§ TASK DETAILS
Copy all of the records word for word.

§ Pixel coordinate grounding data
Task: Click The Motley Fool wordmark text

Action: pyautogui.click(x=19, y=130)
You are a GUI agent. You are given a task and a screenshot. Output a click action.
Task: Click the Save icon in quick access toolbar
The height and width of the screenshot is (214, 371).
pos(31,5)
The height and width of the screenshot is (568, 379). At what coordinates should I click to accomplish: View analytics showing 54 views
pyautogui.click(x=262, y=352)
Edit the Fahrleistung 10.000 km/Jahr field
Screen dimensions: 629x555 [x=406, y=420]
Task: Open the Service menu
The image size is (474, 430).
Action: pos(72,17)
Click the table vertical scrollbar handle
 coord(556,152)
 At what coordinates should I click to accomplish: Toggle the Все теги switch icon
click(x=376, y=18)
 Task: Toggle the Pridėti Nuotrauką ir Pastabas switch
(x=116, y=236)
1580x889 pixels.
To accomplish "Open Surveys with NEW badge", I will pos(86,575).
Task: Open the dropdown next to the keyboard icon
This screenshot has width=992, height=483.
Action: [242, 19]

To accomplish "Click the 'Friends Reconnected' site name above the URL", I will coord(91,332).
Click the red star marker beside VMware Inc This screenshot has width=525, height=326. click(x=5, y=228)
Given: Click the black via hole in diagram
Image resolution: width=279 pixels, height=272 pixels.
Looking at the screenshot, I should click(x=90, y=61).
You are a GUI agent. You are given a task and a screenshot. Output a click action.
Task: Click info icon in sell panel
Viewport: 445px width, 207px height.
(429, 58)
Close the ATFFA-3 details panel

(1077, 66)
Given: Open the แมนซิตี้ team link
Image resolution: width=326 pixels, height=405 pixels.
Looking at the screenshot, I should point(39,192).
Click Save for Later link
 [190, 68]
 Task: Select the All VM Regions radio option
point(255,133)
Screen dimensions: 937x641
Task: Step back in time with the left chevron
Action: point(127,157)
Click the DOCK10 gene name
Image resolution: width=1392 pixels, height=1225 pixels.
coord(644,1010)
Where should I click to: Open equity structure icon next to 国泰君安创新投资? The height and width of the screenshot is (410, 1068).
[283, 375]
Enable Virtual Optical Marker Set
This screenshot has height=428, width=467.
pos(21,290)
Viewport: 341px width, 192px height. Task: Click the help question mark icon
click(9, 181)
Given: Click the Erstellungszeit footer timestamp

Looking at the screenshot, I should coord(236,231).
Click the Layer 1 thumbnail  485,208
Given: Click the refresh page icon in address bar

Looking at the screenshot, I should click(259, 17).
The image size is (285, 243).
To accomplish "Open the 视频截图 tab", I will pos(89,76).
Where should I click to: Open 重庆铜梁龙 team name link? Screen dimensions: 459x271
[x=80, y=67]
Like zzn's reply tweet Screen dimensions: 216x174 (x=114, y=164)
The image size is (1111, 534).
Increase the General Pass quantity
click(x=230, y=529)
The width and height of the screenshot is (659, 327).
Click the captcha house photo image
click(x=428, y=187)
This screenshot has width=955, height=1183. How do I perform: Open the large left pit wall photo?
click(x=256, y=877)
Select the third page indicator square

§ ANSWER TO THIS TASK
Task: Click The Motley Fool wordmark text

Action: pyautogui.click(x=19, y=130)
You are a GUI agent. You are given a task and a screenshot. Output a click action.
Task: Click the Save icon in quick access toolbar
The height and width of the screenshot is (214, 371).
pos(31,5)
The height and width of the screenshot is (568, 379). At what coordinates should I click to accomplish: View analytics showing 54 views
pyautogui.click(x=262, y=352)
Edit the Fahrleistung 10.000 km/Jahr field
Screen dimensions: 629x555 [x=406, y=420]
Task: Open the Service menu
The image size is (474, 430).
Action: pos(72,17)
Click the table vertical scrollbar handle
 coord(556,152)
 At what coordinates should I click to accomplish: Toggle the Все теги switch icon
click(x=376, y=18)
 Task: Toggle the Pridėti Nuotrauką ir Pastabas switch
(x=116, y=236)
1580x889 pixels.
To accomplish "Open Surveys with NEW badge", I will pos(86,575).
Task: Open the dropdown next to the keyboard icon
This screenshot has width=992, height=483.
Action: [242, 19]

To accomplish "Click the 'Friends Reconnected' site name above the URL", I will coord(91,332).
Click the red star marker beside VMware Inc This screenshot has width=525, height=326. click(x=5, y=228)
Given: Click the black via hole in diagram
Image resolution: width=279 pixels, height=272 pixels.
Looking at the screenshot, I should click(x=90, y=61).
You are a GUI agent. You are given a task and a screenshot. Output a click action.
Task: Click info icon in sell panel
Viewport: 445px width, 207px height.
(429, 58)
Close the ATFFA-3 details panel

(1077, 66)
Given: Open the แมนซิตี้ team link
Image resolution: width=326 pixels, height=405 pixels.
Looking at the screenshot, I should point(39,192).
Click Save for Later link
 [190, 68]
 Task: Select the All VM Regions radio option
point(255,133)
Screen dimensions: 937x641
Task: Step back in time with the left chevron
Action: point(127,157)
Click the DOCK10 gene name
Image resolution: width=1392 pixels, height=1225 pixels.
coord(644,1010)
Where should I click to: Open equity structure icon next to 国泰君安创新投资? The height and width of the screenshot is (410, 1068).
[283, 375]
Enable Virtual Optical Marker Set
This screenshot has height=428, width=467.
pos(21,290)
Viewport: 341px width, 192px height. Task: Click the help question mark icon
click(9, 181)
Given: Click the Erstellungszeit footer timestamp

Looking at the screenshot, I should coord(236,231).
Click the Layer 1 thumbnail  485,208
Given: Click the refresh page icon in address bar

Looking at the screenshot, I should click(259, 17).
The image size is (285, 243).
To accomplish "Open the 视频截图 tab", I will pos(89,76).
Where should I click to: Open 重庆铜梁龙 team name link? Screen dimensions: 459x271
[x=80, y=67]
Like zzn's reply tweet Screen dimensions: 216x174 (x=114, y=164)
The image size is (1111, 534).
Increase the General Pass quantity
click(x=230, y=529)
The width and height of the screenshot is (659, 327).
Click the captcha house photo image
click(x=428, y=187)
This screenshot has width=955, height=1183. How do I perform: Open the large left pit wall photo?
click(x=256, y=877)
Select the third page indicator square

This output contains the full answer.